I found these words in one of my favorite gardening catalogues because gardening is the ultimate metaphor for life. Every seed embodies the very essence of hope. Hope for the first sign of those little green seedlings poking through the dark soil. Hope for the budding on growing plants reaching for the sun. Hope for a beautiful, healthy harvest of color and richness. Gardening tests your hope and your resilience year after year. I can lose myself in a garden plan with fantasies of purple potatoes and chocolate-colored cherry tomatoes, companion plantings and edible flowers, heirloom varieties, and bountiful yields. Each year, I ponder how to lay out my small garden to optimize opportunity. Planning and organizing begin. I have visions of the ultimate garden, bursting with life. I try to arm myself with fresh soil and compost, fencing to deter the animals, natural solutions for the pests. It’s a joy and a battle, filled with grand ideas and fears of failure.

Planting time is exciting. I hope that I have laid enough of a foundation for success. But I am a lazy gardener. I plant and I hope for the best. I check in, I weed occasionally, I watch for trouble. And it always comes. Sometimes it’s the little rascal chipmunks who steal my edible treasures. Other times it’s the hungry super-deer who can leap my fences in a single bound. The weather holds great potential for trouble. It could be cloudy days or unexpected storms where plants are blown over in thunderstorms. It may be parched, dry days when the garden screams for moisture. Sometimes trouble comes in the form of insidious pests. It’s the tomato hornworms or the squash bugs. Plants are devoured or wither away, in spite of my grand plans and my modest efforts to keep them away. Hope is dashed, frustration appears, determination soon follows. It’s a rollercoaster in my yard.

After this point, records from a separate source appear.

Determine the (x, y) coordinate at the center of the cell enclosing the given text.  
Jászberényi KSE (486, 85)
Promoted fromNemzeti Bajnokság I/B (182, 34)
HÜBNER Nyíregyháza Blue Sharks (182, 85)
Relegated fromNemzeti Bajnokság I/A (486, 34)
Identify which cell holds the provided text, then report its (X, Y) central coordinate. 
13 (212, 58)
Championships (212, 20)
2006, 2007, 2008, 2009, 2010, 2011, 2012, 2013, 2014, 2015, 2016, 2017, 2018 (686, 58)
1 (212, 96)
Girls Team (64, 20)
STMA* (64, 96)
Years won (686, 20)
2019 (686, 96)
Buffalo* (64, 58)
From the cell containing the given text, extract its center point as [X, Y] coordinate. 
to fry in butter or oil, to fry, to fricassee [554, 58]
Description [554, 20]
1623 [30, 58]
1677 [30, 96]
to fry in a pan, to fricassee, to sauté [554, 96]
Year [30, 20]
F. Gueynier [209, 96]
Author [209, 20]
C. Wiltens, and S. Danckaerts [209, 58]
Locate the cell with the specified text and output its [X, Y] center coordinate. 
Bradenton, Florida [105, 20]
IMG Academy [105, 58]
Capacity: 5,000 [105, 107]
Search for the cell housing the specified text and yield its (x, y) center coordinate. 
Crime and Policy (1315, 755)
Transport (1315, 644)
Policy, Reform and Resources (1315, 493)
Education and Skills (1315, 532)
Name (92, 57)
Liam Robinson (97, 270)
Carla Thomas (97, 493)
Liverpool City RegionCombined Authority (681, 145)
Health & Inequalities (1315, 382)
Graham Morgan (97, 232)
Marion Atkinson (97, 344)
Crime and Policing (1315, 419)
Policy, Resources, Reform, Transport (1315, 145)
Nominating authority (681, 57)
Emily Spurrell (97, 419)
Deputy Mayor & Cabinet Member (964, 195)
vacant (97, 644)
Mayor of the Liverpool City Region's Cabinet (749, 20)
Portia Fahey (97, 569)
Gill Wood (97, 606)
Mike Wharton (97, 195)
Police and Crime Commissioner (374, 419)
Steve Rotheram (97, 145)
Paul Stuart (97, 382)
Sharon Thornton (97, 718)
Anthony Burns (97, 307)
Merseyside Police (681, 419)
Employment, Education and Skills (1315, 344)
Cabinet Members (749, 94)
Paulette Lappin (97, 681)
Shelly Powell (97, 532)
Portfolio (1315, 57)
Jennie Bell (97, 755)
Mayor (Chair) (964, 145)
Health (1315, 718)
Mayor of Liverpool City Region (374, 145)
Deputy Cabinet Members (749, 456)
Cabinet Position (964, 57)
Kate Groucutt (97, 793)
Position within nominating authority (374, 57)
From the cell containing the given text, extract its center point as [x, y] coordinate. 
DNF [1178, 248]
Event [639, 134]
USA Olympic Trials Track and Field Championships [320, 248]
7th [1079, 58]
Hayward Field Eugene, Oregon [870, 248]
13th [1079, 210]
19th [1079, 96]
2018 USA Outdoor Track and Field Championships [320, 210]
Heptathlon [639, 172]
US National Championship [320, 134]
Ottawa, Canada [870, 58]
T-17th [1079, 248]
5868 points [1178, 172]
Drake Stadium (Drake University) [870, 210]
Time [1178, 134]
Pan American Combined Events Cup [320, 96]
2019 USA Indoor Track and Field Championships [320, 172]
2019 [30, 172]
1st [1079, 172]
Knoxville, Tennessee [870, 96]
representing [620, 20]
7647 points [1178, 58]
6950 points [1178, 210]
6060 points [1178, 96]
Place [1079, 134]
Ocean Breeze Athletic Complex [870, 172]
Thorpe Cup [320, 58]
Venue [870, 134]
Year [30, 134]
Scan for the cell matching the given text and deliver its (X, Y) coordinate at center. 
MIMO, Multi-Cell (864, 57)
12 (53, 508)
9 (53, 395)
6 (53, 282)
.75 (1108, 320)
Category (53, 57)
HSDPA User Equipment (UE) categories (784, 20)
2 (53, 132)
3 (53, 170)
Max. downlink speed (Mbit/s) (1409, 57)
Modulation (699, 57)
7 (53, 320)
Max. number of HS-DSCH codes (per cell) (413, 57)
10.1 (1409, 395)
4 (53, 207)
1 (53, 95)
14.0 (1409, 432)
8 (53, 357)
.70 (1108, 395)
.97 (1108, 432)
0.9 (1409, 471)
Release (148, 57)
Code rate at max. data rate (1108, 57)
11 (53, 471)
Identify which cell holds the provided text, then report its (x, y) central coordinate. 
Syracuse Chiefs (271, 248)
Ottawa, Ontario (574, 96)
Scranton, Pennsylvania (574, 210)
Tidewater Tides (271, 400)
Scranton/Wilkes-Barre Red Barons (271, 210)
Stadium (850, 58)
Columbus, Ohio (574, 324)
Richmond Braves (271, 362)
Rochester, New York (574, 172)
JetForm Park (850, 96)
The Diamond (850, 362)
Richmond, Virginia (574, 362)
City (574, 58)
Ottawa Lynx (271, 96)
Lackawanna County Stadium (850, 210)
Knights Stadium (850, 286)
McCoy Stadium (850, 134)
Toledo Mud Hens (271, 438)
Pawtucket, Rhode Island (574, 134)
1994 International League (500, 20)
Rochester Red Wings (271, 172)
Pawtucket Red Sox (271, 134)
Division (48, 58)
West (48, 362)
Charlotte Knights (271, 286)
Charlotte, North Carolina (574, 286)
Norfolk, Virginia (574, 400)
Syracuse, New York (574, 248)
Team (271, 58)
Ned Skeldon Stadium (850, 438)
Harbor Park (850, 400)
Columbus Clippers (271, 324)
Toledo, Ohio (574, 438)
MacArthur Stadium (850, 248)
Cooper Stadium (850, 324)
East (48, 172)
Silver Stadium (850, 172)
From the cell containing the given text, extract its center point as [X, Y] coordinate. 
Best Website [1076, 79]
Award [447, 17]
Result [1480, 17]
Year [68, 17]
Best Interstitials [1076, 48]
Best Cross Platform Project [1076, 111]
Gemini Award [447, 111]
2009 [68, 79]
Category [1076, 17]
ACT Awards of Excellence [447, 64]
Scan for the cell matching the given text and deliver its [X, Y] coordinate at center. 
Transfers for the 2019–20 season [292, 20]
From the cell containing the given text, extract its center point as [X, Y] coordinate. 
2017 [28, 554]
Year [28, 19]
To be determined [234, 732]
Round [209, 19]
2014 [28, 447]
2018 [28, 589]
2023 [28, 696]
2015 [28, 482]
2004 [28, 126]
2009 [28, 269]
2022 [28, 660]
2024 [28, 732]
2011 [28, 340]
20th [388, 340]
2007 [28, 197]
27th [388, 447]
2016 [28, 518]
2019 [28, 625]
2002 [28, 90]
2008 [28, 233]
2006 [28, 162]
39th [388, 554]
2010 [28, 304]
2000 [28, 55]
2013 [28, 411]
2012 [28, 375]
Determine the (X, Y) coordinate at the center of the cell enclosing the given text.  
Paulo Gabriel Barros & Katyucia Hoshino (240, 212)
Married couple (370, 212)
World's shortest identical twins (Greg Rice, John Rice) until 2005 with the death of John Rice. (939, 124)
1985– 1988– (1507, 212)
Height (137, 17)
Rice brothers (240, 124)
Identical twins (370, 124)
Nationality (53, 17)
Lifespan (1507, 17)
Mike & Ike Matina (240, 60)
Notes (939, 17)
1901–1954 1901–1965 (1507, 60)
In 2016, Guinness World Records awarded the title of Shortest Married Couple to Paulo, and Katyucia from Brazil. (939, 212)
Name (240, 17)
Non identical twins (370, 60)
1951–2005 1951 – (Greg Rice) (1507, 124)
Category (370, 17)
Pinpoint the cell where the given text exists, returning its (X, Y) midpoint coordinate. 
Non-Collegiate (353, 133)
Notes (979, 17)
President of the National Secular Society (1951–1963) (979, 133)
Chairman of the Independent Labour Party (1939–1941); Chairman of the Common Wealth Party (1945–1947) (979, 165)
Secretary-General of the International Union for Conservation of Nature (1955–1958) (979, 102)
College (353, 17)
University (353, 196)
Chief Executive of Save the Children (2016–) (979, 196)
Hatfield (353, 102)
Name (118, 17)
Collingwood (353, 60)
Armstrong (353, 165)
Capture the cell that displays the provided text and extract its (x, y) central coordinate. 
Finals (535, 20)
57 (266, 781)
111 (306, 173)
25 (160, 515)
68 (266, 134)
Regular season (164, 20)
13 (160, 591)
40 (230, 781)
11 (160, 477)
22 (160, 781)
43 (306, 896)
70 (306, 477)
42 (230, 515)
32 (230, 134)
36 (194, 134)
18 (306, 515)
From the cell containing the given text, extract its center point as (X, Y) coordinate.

But with each flower, there is a promise. A promise that a pepper will burst forth, a potato is growing under the dirt, or a zucchini will soon be afoot. I smile at the bees as they circulate through the flowers knowing that they are carriers are hope, too. We do a nature dance together, buzzing and hoping for what the future holds. I rejoice with each garden harvest, marveling at the gorgeous produce, each with unique shape and color, and hope is fulfilled, even when there are disappointments along the way. Gardening builds resilience. We mourn the failures and marvel at the successes. And when the chilly weather comes knocking, we dutifully pack it up and clean it out. We prepare for the ice and snow and to bury our hopes for the long season.

Each year, no matter what challenges occurred the gardener in me rallies again. This year I will try something new. New seed varieties, new tricks of the trade. Packets of hope arrive at my door and I smile. Here we go again. Hope, effort, joy, and resilience. A garden of life indeed.